Near the beginning of the ride, we exchanged perfunctory greetings with all our neighbors, which established the creation of a temporary community. At one point, a young man across the aisle helped my kids count to 20 in Spanish. Later, when this same fellow started swearing casually into his cell phone, I tapped him on the shoulder and avuncularly reminded him of the presence of children on the train. (His face registered dismay, and as he got off the train later, he put his hand on my shoulder and apologized sincerely.)

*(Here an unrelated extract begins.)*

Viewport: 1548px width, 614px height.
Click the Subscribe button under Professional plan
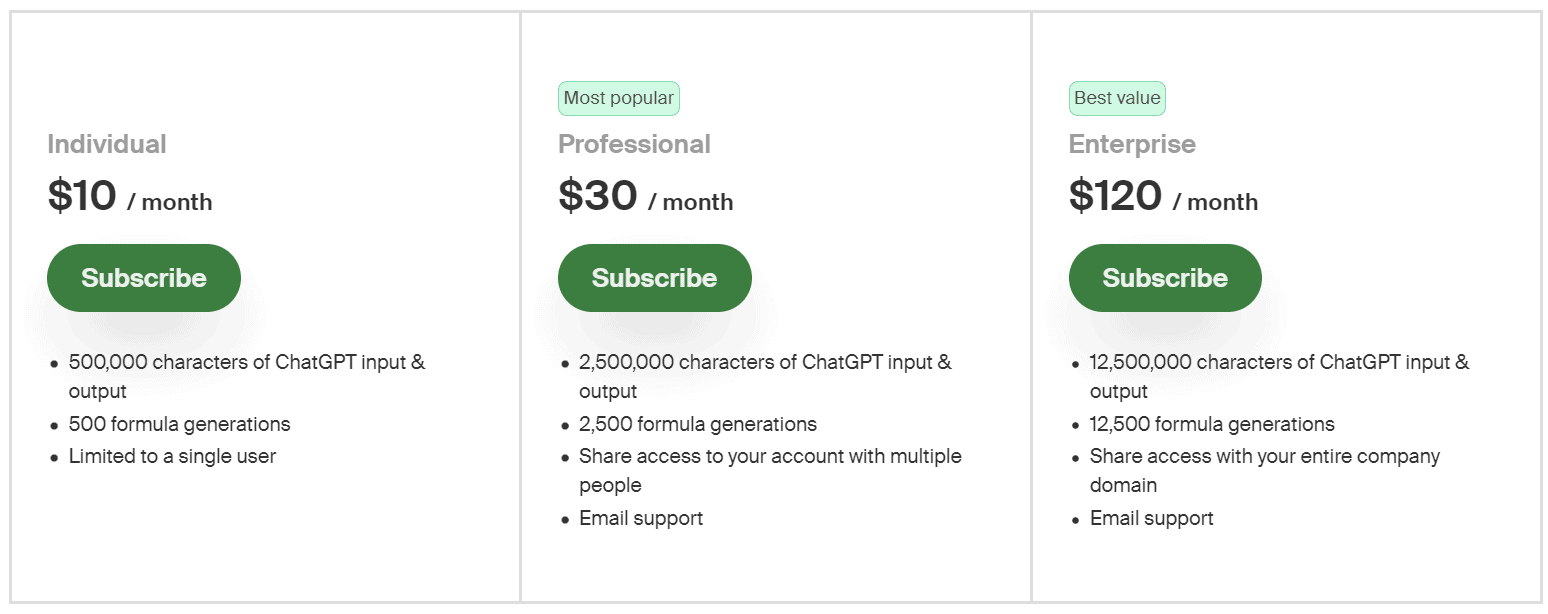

Not once during this train ride did the mother engage with my kids, despite the fact that my kids were amusing her kid for hours. She didn’t take the baby away from them (to signal she wanted
them to back off), or teach my kids games that the baby likes, or ask me about my kids, or join in the fun. She seemed perfectly
content to leave the baby-minding task to my kids, so that she could concentrate on her computer.
While I didn’t like the feeling that I had become the moral enforcer of our corner of the train, I know that my own kids needed some boundaries.. Let the baby touch you, I told them, but don’t grab the baby. Don’t startle the baby with loud noises. Don’t let the baby give you his bottle or snacks — tell him to put them in his own mouth, and praise him for it.
At one point, I had to take a hard toy away from the baby and give him a soft toy because he was swinging it around near my face.
At another point, the baby had clambered up onto the arm of his seat, pounding against the window, his center of gravity up pretty close to the seat back. We went over a bump, the baby wobbled, and I lurched forward to catch him. The mother thanked me, and said something like “I was just getting something from my bag,” as if to explain her inattentiveness. But in truth, she had been just as preoccupied by her computer for hours.
Every so often the baby would let out a shriek. Another
passenger must have scowled at the mother, because I heard her say, rather helplessly, “I
don’t know why he’s doing that.”
I knew why her baby was doing that. It was because my own kids were making
faces at him, making his toys dance for him, and playing peek-a-boo with him. For hours.